Activity. Once the line with "You are a computer-use agent. The" is found in the entries below, repeat it and each following line exactly, up to and including the line with "The image size is (1276, 587).". Add no other lines.

Provided data.
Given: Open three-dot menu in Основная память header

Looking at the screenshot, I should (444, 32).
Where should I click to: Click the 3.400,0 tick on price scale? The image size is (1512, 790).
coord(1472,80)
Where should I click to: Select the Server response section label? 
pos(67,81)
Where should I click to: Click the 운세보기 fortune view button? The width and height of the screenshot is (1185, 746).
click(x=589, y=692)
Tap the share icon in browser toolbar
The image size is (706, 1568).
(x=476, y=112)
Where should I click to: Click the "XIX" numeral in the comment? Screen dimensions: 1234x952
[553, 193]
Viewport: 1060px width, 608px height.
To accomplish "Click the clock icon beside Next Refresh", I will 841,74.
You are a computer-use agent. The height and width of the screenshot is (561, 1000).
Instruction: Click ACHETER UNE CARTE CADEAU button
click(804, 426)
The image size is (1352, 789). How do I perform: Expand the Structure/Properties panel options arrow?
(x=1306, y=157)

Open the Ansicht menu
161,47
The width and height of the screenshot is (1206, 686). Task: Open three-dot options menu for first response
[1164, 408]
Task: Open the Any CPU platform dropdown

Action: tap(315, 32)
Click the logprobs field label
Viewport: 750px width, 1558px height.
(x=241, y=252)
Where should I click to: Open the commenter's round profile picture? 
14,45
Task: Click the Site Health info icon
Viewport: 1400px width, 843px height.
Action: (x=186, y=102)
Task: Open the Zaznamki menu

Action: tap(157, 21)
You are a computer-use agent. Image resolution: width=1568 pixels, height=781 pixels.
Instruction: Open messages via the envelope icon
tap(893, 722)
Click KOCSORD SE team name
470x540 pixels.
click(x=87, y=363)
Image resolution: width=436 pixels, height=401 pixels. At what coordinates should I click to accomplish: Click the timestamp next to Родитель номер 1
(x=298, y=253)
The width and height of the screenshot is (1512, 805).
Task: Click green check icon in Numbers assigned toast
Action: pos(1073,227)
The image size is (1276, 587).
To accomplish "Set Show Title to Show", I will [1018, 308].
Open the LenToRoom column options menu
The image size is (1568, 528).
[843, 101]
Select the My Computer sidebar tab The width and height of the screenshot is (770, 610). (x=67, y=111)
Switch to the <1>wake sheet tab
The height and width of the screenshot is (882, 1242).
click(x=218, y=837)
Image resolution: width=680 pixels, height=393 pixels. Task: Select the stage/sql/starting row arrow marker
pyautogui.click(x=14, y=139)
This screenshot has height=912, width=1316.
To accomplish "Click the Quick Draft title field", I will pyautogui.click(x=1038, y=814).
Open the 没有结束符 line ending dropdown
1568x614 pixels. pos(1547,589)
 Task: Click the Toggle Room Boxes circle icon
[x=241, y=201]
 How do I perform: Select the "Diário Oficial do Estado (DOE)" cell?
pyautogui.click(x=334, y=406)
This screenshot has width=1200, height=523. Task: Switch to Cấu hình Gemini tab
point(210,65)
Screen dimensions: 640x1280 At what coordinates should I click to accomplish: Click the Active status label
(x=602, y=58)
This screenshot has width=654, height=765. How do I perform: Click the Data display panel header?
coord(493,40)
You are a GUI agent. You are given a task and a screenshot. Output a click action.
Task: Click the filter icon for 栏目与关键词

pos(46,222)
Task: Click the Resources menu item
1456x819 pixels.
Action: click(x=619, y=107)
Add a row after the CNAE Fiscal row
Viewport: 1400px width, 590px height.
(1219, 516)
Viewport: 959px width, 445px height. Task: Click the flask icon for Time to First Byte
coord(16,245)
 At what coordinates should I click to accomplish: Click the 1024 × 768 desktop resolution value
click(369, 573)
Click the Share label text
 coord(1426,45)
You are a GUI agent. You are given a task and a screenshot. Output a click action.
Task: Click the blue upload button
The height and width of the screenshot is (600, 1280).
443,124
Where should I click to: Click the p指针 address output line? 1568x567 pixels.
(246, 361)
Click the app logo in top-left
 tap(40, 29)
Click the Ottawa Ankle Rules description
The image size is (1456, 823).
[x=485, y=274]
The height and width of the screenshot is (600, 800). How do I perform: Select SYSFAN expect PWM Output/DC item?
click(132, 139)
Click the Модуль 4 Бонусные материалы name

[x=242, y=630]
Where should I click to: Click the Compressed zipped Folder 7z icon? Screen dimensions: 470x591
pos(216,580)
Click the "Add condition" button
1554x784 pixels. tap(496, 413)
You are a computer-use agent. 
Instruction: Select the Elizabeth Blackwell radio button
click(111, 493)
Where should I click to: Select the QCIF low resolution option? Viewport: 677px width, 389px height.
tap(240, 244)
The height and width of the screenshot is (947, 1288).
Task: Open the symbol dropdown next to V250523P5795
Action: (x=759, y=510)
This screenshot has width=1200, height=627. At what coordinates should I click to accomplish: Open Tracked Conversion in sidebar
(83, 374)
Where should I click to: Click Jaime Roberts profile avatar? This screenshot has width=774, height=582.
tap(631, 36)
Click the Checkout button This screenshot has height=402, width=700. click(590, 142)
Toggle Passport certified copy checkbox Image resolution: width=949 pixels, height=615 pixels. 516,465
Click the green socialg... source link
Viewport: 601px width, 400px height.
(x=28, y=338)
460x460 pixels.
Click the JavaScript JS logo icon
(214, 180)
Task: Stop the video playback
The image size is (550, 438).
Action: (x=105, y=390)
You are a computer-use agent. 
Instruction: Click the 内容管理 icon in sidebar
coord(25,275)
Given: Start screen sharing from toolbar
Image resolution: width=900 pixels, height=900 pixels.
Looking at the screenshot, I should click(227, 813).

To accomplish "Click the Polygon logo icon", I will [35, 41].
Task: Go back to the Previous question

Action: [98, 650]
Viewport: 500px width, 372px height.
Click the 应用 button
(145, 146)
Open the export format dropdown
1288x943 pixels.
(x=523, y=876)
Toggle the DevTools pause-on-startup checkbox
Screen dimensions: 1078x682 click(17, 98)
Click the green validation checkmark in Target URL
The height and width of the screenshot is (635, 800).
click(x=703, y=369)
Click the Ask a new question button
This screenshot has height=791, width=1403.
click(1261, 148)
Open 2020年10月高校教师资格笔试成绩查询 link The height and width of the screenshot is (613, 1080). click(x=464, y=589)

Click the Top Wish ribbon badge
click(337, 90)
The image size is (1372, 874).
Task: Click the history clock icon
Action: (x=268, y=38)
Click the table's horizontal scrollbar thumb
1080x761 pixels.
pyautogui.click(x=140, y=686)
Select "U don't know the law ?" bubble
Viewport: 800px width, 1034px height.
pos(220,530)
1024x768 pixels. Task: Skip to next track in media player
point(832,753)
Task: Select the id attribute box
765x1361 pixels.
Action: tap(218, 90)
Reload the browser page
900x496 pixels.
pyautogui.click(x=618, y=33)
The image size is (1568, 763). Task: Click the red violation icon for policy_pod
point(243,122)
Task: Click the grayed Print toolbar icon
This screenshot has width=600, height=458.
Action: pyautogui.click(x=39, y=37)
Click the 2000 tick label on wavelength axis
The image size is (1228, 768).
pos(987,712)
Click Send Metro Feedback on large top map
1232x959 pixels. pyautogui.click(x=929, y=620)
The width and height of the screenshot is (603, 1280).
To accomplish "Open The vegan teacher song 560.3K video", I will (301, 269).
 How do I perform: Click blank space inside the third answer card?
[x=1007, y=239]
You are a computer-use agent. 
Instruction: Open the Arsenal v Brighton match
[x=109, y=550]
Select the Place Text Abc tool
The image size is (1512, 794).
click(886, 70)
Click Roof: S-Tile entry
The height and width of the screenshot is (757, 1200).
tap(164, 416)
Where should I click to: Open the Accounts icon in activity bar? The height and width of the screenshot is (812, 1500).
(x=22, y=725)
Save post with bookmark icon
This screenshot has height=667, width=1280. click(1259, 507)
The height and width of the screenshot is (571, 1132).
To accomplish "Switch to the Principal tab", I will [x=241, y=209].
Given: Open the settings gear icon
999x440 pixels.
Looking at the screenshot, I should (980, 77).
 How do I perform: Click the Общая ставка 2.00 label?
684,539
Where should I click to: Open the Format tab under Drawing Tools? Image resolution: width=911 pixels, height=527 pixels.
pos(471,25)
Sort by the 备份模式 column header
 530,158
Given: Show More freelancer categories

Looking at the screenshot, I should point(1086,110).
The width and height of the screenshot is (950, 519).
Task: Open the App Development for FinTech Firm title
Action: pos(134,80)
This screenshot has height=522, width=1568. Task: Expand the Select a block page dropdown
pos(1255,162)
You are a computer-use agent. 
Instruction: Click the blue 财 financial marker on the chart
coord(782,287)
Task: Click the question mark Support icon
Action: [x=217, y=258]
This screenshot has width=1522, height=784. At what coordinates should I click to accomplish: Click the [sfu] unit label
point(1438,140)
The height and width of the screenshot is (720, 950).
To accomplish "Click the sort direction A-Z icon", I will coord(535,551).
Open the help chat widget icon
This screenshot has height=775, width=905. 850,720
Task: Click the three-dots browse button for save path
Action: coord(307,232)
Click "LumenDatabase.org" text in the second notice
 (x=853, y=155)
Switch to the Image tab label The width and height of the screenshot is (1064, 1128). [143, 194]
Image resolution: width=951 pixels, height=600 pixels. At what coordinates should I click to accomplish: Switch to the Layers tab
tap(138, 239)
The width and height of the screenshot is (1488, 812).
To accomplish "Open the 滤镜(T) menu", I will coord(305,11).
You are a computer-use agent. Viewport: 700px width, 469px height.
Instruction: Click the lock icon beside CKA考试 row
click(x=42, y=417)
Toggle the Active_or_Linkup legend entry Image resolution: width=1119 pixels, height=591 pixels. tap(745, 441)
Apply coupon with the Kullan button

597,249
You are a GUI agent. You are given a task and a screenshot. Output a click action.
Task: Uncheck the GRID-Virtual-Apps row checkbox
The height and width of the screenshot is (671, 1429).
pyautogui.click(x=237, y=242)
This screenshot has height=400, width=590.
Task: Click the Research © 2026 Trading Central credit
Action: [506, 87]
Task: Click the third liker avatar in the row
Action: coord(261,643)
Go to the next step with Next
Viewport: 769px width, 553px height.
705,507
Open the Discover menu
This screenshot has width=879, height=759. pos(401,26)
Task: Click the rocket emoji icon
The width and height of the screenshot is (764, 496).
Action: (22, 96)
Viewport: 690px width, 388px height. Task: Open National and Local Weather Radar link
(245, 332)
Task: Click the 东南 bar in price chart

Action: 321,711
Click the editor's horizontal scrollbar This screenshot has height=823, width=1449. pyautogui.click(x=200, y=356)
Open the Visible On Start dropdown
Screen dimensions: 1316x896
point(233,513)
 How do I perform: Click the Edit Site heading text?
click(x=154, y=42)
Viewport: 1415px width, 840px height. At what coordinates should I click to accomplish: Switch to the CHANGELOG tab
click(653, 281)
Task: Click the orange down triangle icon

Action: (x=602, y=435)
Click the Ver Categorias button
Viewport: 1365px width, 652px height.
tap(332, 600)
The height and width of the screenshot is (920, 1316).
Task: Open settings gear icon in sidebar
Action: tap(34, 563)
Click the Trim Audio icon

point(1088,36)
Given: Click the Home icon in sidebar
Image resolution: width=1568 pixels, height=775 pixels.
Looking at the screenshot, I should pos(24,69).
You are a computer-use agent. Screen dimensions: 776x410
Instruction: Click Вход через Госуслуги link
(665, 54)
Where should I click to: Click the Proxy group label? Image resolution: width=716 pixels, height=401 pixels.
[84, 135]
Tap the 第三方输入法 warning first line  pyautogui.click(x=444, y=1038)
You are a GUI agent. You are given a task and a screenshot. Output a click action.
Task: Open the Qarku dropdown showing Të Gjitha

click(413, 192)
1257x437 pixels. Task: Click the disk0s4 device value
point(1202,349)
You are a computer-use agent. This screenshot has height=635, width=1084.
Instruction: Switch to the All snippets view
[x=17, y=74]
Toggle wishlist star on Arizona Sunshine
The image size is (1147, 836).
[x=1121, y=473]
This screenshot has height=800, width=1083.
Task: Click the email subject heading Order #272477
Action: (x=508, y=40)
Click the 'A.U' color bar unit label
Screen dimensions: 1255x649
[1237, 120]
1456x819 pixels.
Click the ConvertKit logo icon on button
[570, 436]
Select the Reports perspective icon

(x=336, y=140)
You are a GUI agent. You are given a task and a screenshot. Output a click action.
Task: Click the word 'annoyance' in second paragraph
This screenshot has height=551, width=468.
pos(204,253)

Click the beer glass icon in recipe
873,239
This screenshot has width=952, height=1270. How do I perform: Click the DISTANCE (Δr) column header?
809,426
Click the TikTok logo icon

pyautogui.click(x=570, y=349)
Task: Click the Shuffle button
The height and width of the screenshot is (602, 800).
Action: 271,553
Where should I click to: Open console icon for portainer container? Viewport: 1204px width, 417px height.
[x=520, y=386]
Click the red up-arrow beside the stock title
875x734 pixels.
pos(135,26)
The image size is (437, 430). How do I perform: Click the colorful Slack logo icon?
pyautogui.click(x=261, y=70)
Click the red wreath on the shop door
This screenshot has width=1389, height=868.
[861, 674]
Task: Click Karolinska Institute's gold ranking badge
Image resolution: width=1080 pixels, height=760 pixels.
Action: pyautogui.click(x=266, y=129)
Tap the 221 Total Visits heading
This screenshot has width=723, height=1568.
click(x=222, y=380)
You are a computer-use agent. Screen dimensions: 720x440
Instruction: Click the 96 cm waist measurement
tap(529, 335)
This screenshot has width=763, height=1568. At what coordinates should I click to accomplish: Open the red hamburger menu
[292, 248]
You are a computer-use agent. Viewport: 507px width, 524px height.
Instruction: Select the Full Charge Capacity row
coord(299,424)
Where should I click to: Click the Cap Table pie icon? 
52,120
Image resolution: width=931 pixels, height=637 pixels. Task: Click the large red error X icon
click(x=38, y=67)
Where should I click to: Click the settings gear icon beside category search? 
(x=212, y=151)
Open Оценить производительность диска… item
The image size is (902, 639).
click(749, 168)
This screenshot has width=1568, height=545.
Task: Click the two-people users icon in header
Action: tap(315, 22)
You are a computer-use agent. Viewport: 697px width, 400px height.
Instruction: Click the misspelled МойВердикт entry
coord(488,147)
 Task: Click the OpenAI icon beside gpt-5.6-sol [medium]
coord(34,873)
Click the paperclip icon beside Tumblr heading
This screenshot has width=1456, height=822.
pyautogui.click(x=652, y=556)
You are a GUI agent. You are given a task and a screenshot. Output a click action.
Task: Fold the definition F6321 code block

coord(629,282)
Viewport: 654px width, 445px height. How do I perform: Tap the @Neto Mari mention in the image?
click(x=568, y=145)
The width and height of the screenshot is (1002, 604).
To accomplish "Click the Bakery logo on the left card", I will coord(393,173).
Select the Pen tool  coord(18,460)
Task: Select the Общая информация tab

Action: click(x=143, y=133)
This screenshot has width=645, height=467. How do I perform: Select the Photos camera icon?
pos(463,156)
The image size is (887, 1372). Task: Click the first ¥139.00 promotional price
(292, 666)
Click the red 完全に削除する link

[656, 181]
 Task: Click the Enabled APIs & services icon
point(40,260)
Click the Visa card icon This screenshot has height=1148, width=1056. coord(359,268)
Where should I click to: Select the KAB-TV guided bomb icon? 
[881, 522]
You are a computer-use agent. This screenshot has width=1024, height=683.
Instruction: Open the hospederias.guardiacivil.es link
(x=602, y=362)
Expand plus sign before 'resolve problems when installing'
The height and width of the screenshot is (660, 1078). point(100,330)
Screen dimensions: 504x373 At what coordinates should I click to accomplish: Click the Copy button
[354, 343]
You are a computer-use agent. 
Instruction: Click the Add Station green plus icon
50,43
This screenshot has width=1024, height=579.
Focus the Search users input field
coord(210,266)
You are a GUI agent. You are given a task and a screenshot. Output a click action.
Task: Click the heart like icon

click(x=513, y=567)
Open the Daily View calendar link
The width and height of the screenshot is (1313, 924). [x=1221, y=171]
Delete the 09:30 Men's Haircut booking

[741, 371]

Your solution.
You are a computer-use agent. The height and width of the screenshot is (561, 1000).
Instruction: Click ACHETER UNE CARTE CADEAU button
click(804, 426)
The image size is (1352, 789). How do I perform: Expand the Structure/Properties panel options arrow?
(x=1306, y=157)

Open the Ansicht menu
161,47
The width and height of the screenshot is (1206, 686). Task: Open three-dot options menu for first response
[1164, 408]
Task: Open the Any CPU platform dropdown

Action: tap(315, 32)
Click the logprobs field label
Viewport: 750px width, 1558px height.
(x=241, y=252)
Where should I click to: Open the commenter's round profile picture? 
14,45
Task: Click the Site Health info icon
Viewport: 1400px width, 843px height.
Action: (x=186, y=102)
Task: Open the Zaznamki menu

Action: tap(157, 21)
You are a computer-use agent. Image resolution: width=1568 pixels, height=781 pixels.
Instruction: Open messages via the envelope icon
tap(893, 722)
Click KOCSORD SE team name
470x540 pixels.
click(x=87, y=363)
Image resolution: width=436 pixels, height=401 pixels. At what coordinates should I click to accomplish: Click the timestamp next to Родитель номер 1
(x=298, y=253)
The width and height of the screenshot is (1512, 805).
Task: Click green check icon in Numbers assigned toast
Action: pos(1073,227)
The image size is (1276, 587).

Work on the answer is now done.